Brano scelto
---+---

È stata Beirut la prima capitale mediorientale a veder scendere in piazza centinaia di persone contro i tagli occidentali all’agenzia Onu per i rifugiati palestinesi, Unrwa. In Libano vivono circa 200mila rifugiati palestinesi, da apolidi. Campi profughi sovraffollati, pochi servizi, pochissimi diritti.

La crisi strutturale che da anni soffoca l’Unrwa si fa sempre più nera, nella diaspora come a Gaza. Da giorni c’è chi si chiede come mai nessun paese occidentale abbia immaginato sanzioni a Israele dopo l’avvio all’Aja del processo per presunto genocidio, ma sia corso a togliere finanziamenti essenziali a sei-sette milioni di profughi per le presunte azioni di una decina di dipendenti Onu (ieri la Svezia si è unita a Germania, Svizzera, Italia, Canada, Finlandia, Australia, Regno unito, Olanda, Stati uniti, Francia, Austria e Giappone).

UNA RISPOSTA indiretta ieri l’ha data il Canada, che ha scelto la via più pelosa: confermato il taglio all’Unrwa, verserà 28,9 milioni di dollari a Unicef, Organizzazione mondiale della Sanità (Oms) e World Food Programme. Un modo per delegittimare non solo un’agenzia con 70 anni di storia, ma per minare l’idea che la diaspora palestinese – la più duratura del post-1945 – sia meritevole di un ente dedicato.

A Gaza la paura continua a montare. Gli aiuti già scarsissimi rischiano di sparire. A dare voce al timore sono stati Medici senza Frontiere e Oms: la prima ha ribadito che «ogni limitazione aggiuntiva agli aiuti provocherà più morte e sofferenza», in contraddizione con le misure provvisorie emesse lo scorso venerdì dalla Corte internazionale di Giustizia; la seconda ha definito le accuse all’Onu «una distrazione da quello che avviene ogni ora a Gaza», ovvero «i bombardamenti continui» e gli attacchi a «rifugi, scuole, ospedali».

Gli ospedali, appunto. Mentre per il settimo giorno consecutivo decine di israeliani protestavano contro l’invio di camion umanitari a Gaza al valico di Kerem Shalom e ora anche a quello di Nitzana, a Khan Yunis – da settimane linea del fronte – l’esercito israeliano compiva un raid nell’ospedale Al Amal: secondo la Mezzaluna rossa, gli sfollati che li avevano trovato rifugio sono stati costretti a uscire dai fucili spianati dai soldati, mentre «i tank stazionano davanti all’ospedale, sparando proiettili e granate». Tel Aviv nega.

Ammette invece di aver iniziato da qualche tempo ad allagare i tunnel di Hamas con acqua di mare, un’azione che metterebbe a rischio gli ostaggi che lì potrebbero essere nascosti e che causa danni irreparabili alle falde acquifere gazawi.

A oggi è di 26.751 il numero ufficiale di palestinesi uccisi dal 7 ottobre a Gaza. È in tale contesto che prosegue, a singhiozzo, il cosiddetto «negoziato di Parigi». Ieri funzionari egiziani anonimi si sono spinti a dare per quasi imminente l’accordo: entro l’inizio della prossima settimana.

---+---

(Record archiviati)
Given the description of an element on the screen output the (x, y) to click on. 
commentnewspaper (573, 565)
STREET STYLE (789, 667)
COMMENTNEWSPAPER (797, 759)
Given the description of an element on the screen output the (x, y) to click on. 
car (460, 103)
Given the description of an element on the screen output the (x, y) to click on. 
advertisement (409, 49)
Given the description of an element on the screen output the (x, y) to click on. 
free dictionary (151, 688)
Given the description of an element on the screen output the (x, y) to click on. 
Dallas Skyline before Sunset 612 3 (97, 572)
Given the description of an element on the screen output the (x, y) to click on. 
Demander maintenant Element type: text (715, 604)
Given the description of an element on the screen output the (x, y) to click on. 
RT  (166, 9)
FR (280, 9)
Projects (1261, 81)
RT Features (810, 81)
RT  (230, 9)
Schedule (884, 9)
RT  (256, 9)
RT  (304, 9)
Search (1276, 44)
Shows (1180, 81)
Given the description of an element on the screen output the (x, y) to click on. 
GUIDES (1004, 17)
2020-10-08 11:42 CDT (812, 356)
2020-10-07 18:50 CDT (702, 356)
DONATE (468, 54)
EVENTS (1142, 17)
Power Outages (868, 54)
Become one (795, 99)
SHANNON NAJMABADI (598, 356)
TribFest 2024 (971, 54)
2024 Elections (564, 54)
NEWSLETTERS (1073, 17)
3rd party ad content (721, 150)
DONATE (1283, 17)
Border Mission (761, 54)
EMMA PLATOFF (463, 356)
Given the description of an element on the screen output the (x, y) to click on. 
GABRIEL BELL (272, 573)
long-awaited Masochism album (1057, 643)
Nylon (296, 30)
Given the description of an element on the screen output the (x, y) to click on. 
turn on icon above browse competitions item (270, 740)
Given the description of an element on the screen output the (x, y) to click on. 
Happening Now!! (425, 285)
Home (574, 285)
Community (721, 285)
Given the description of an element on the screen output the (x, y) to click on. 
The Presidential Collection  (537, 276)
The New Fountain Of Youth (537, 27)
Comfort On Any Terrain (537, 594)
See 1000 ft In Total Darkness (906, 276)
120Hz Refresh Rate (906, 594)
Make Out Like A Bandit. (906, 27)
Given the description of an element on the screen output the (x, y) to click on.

---+---

Cosa fare
1 – Traduci in inglese questa frase dell'articolo sull'Unrwa: "In Libano vivono circa 200mila rifugiati palestinesi, da apolidi."
2 – Riscrivi il tratto dell'articolo sull'Unrwa da "È stata Beirut" fino a "servizi, pochissimi diritti.", mettendo "profughi palestinesi" al posto di "rifugiati palestinesi".
I record sono materiale a parte, distinto dall'articolo sull'Unrwa.

Soluzioni
1 – About 200,000 Palestinian refugees live in Lebanon, as stateless people.

2 –
È stata Beirut la prima capitale mediorientale a veder scendere in piazza centinaia di persone contro i tagli occidentali all’agenzia Onu per i profughi palestinesi, Unrwa. In Libano vivono circa 200mila profughi palestinesi, da apolidi. Campi profughi sovraffollati, pochi servizi, pochissimi diritti.